6.Lock the system to prevent incomplete reconfiguration from being a hazard to the system.
7.Make the changes.
8.Unlock the system.
9.Inform users that the change has been implemented.
Notice that it is important to lock down the system during a major ‘non-atomic’ change. This secures the system against problems that can occur because a part of the system is not yet upgraded. Locking the system prevents policy conflicts from adversely affecting the reliable functioning of the system during the upgrade.
In change management we are interested in consistency, i.e. moving from a state of widespread predictability to a new state of widespread predictability.
8.9 Game-theoretical strategy selection
Game theory is a method of rational decision making. More specifically, it is a method for pitting a set of pre-emptive and defensive strategies against one another, and finding their point of balance in order to maximize gain and minimize loss (see figure 8.12).

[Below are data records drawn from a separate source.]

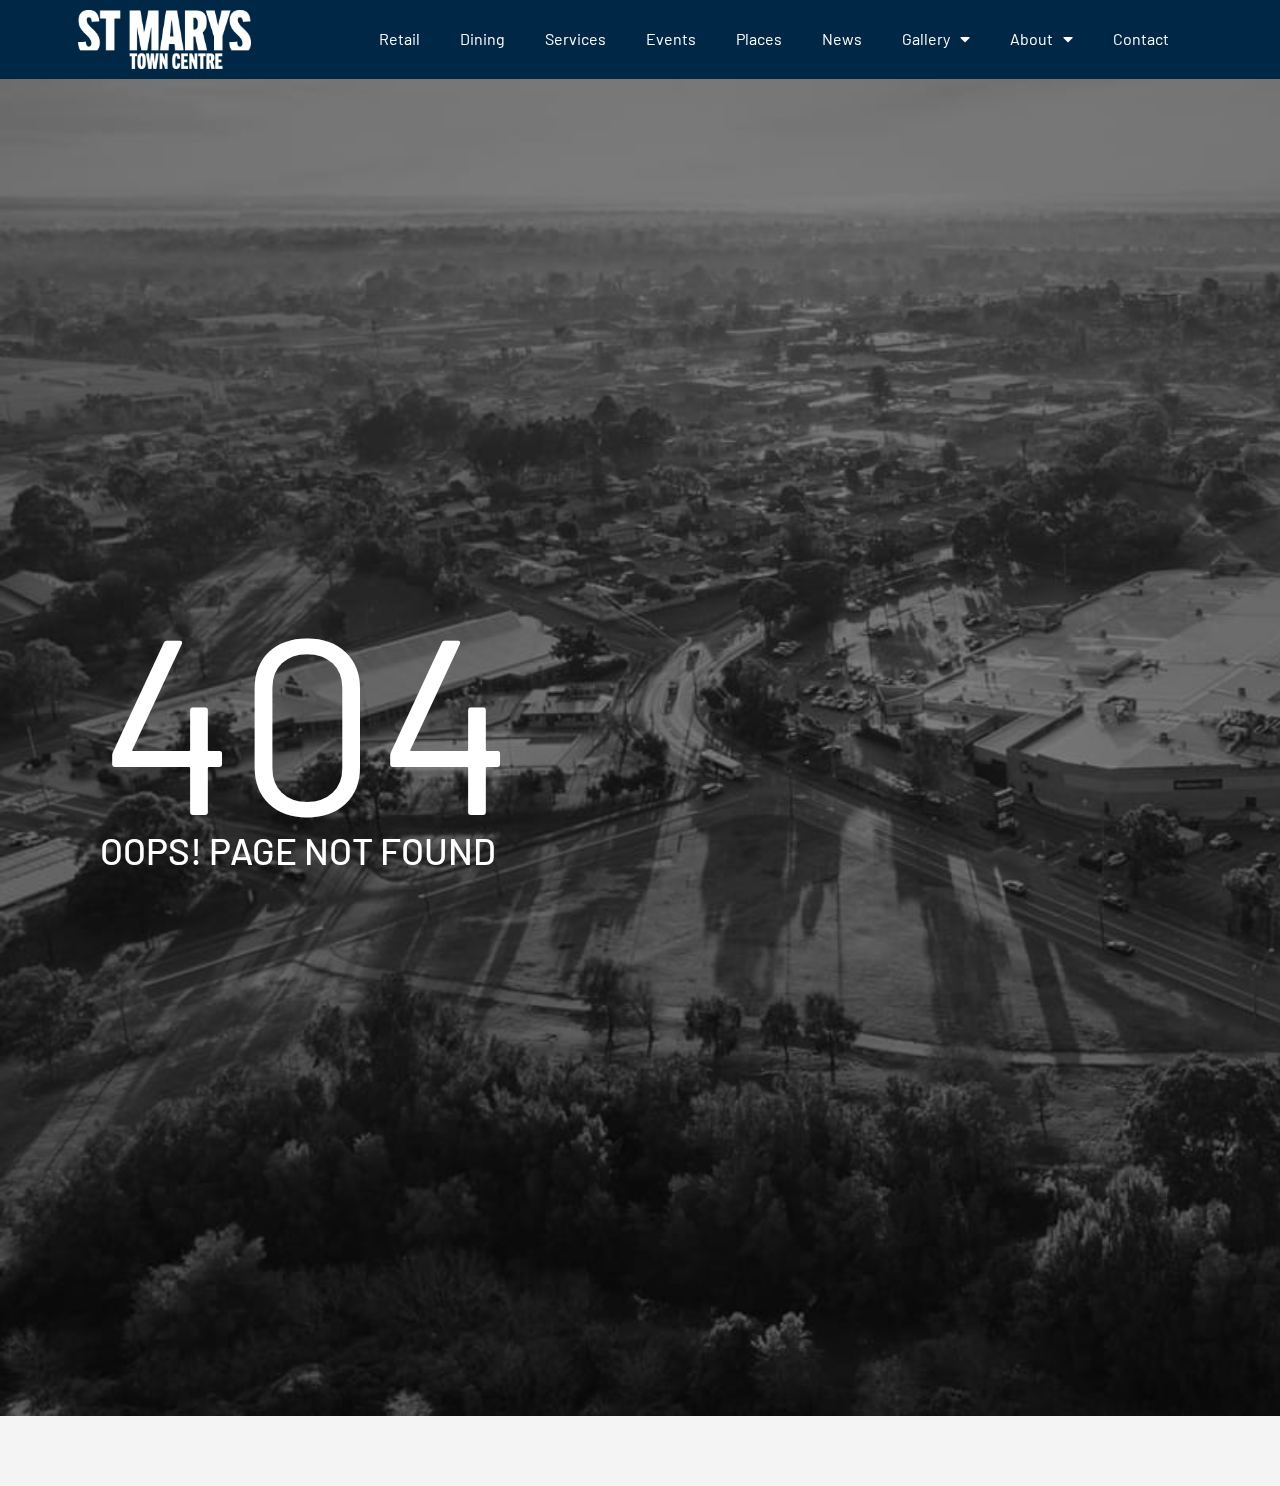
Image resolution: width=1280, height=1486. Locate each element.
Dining (482, 38)
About (1031, 38)
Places (759, 38)
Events (671, 38)
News (842, 38)
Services (575, 38)
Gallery (926, 38)
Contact (1141, 38)
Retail (399, 38)
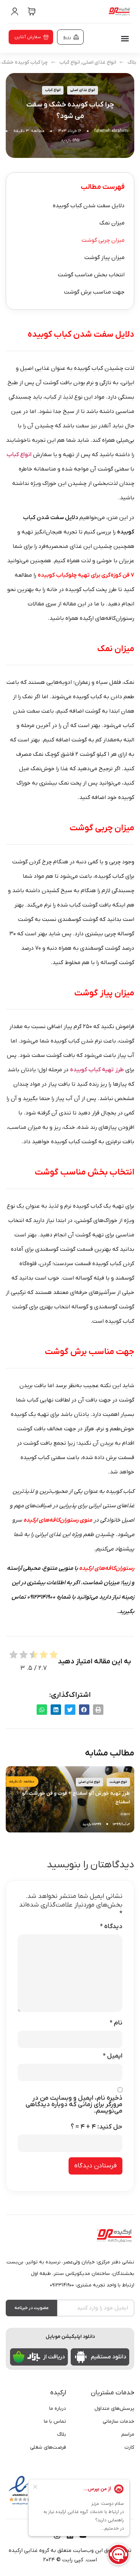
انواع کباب (69, 62)
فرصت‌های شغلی (48, 2447)
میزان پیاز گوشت (104, 257)
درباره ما (57, 2408)
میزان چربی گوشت (103, 240)
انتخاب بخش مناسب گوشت (91, 274)
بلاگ (131, 62)
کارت (129, 2447)
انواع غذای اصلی (99, 62)
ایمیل (112, 2056)
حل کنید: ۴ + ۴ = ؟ (96, 2127)
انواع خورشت (118, 1782)
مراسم (127, 2434)
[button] (124, 38)
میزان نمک (112, 223)
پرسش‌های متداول (114, 2408)
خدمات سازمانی (118, 2421)
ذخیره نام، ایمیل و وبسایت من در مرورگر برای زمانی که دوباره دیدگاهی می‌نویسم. (73, 2104)
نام (115, 2023)
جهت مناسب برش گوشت (94, 292)
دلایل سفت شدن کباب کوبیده (89, 205)
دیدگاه (111, 1926)
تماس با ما (55, 2421)
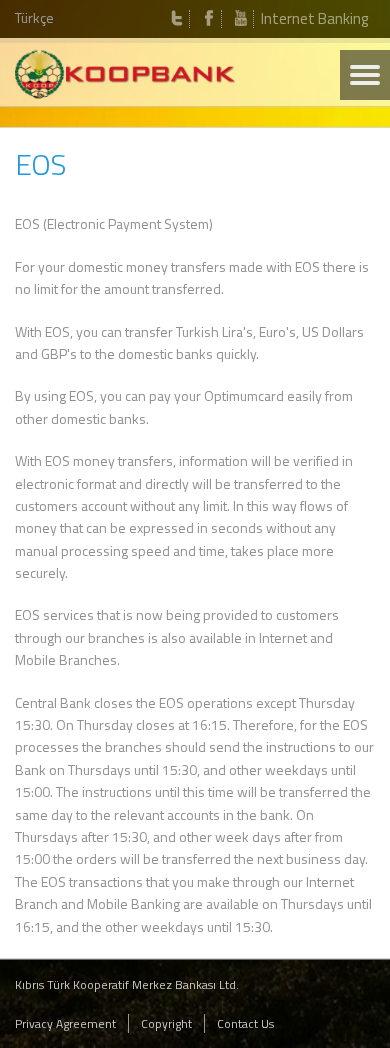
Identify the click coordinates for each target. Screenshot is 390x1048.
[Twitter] (177, 19)
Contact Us (245, 1023)
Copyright (166, 1023)
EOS (40, 164)
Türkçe (34, 17)
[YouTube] (241, 19)
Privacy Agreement (65, 1023)
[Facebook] (209, 19)
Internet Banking (314, 18)
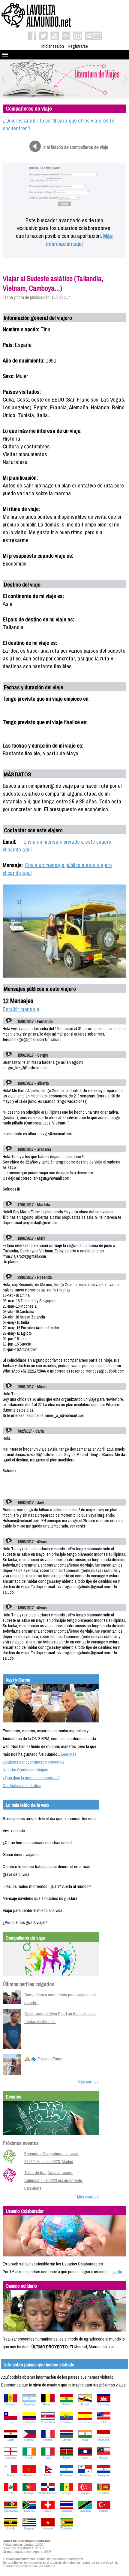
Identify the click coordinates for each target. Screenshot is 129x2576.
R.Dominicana (48, 2493)
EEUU (103, 2422)
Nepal (47, 2475)
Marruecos (29, 2475)
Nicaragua (66, 2475)
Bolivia (66, 2404)
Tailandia (66, 2510)
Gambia (66, 2439)
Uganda (10, 2528)
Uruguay (29, 2528)
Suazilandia (11, 2510)
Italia (48, 2457)
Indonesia (104, 2439)
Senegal (66, 2493)
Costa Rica (48, 2422)
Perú (11, 2493)
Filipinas (29, 2439)
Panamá (85, 2475)
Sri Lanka (104, 2493)
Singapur (85, 2493)
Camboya (104, 2404)
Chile (11, 2422)
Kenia (66, 2457)
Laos (85, 2457)
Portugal (29, 2493)
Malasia (103, 2457)
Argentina (29, 2404)
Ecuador (66, 2422)
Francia (47, 2439)
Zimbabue (66, 2528)
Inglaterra (10, 2457)
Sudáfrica (29, 2510)
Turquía (103, 2510)
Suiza (47, 2510)
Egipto (10, 2439)
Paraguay (104, 2475)
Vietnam (48, 2528)
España (85, 2422)
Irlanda (29, 2457)
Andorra (10, 2404)
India (85, 2439)
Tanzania (85, 2510)
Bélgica (47, 2404)
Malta (10, 2475)
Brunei (85, 2404)
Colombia (29, 2422)
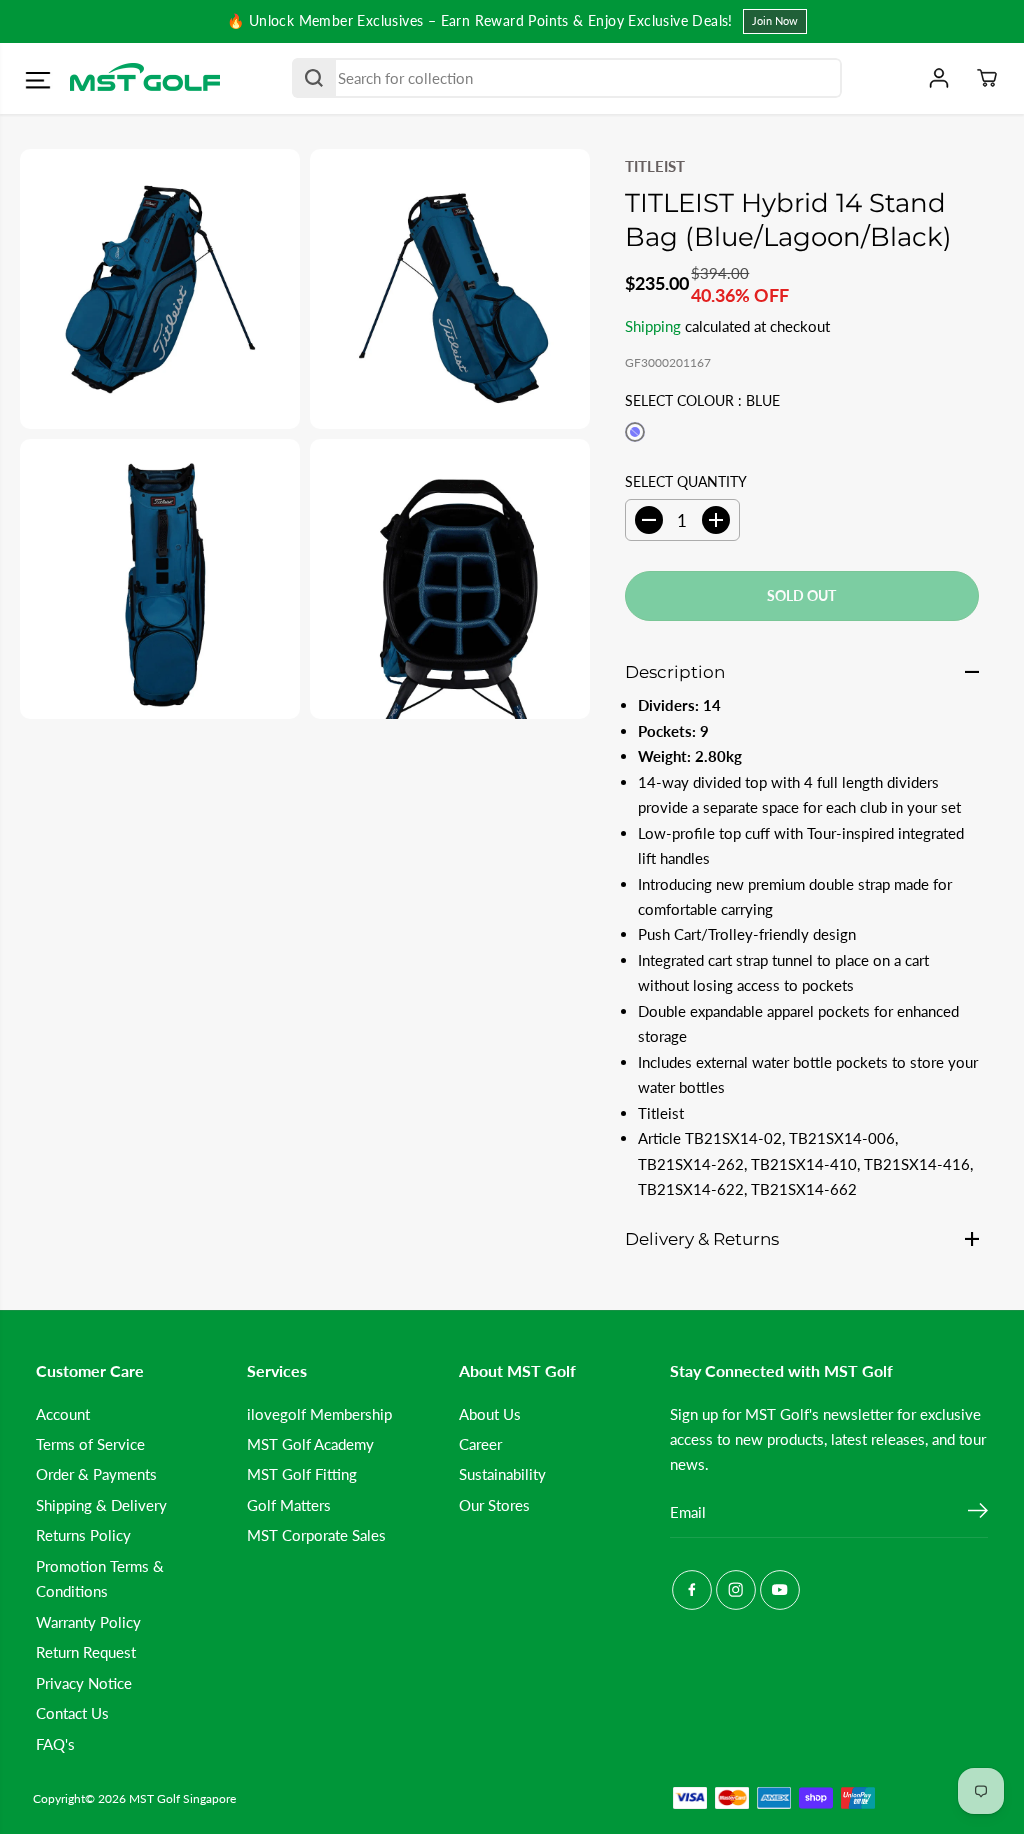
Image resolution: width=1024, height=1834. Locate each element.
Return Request (86, 1652)
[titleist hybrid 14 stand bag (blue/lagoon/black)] (160, 289)
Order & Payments (96, 1474)
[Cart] (987, 78)
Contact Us (72, 1713)
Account (63, 1414)
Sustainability (502, 1474)
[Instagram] (736, 1590)
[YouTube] (780, 1590)
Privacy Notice (84, 1683)
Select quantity (686, 481)
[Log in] (939, 78)
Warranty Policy (88, 1622)
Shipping (653, 326)
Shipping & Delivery (101, 1505)
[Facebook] (692, 1590)
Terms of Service (90, 1444)
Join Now (775, 20)
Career (480, 1444)
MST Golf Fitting (302, 1474)
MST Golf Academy (310, 1444)
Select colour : (702, 400)
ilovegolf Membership (319, 1414)
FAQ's (55, 1744)
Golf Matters (289, 1505)
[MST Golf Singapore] (145, 78)
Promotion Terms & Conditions (100, 1578)
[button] (37, 81)
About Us (490, 1414)
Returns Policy (83, 1535)
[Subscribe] (978, 1513)
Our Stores (494, 1505)
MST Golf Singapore (182, 1798)
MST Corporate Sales (316, 1535)
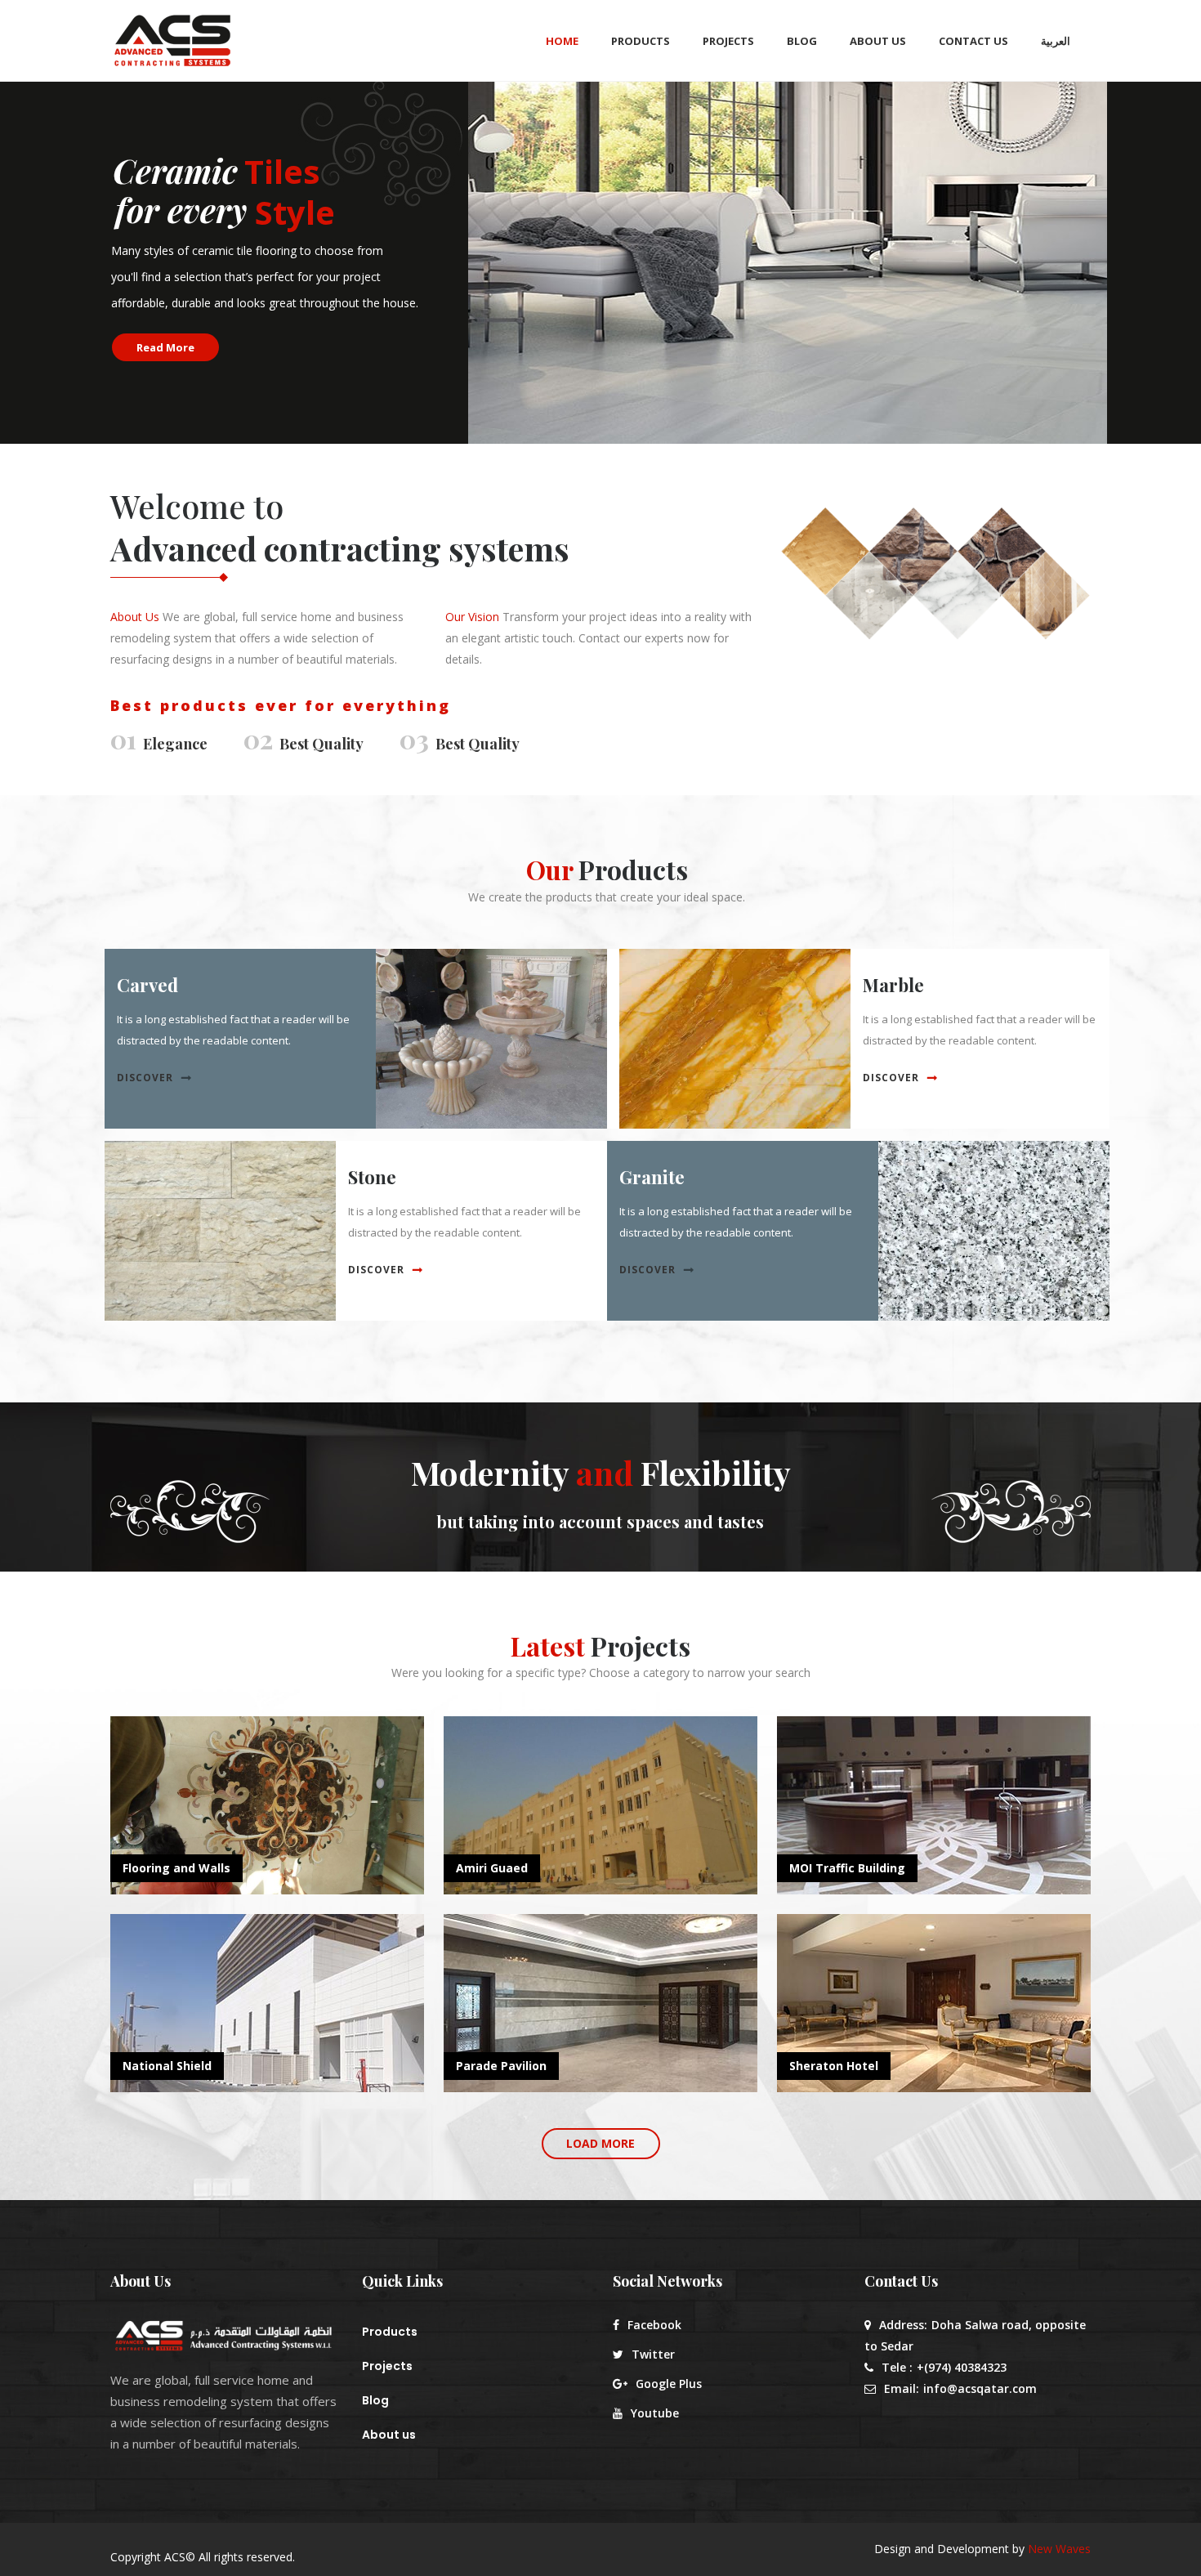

Game theory is useful in cases where it is difficult to evaluate the rational gains of following particular policies without some calculational framework. This occurs whenever the number of choices is large and the effects are subtle. Contests which are caused by conflicts of interest between system policy and user wishes, unfold in this framework as environmental interactions which tend to oppose convergence and stability [225, 96]. Game theory is about introducing ‘players’, with goals and aims, into a scheme of rules and then analyzing how much each player can win, according to those restrictions. Each pair of strategies in a game affords the player a characteristic value, often referred to as the ‘payoff’. Game theory has been applied to warfare, to economics (commercial warfare) and many other situations.
Principle 46 (Strategic administration). System administration can be viewed as a strategic game whose aim is to maintain a policy-conformant state [47]. A fault of the system, and its corresponding fault tree, is thus a strategy for driving the system off-policy, while an administrative maintenance strategy is a countermeasure that tends to restore conformance with policy.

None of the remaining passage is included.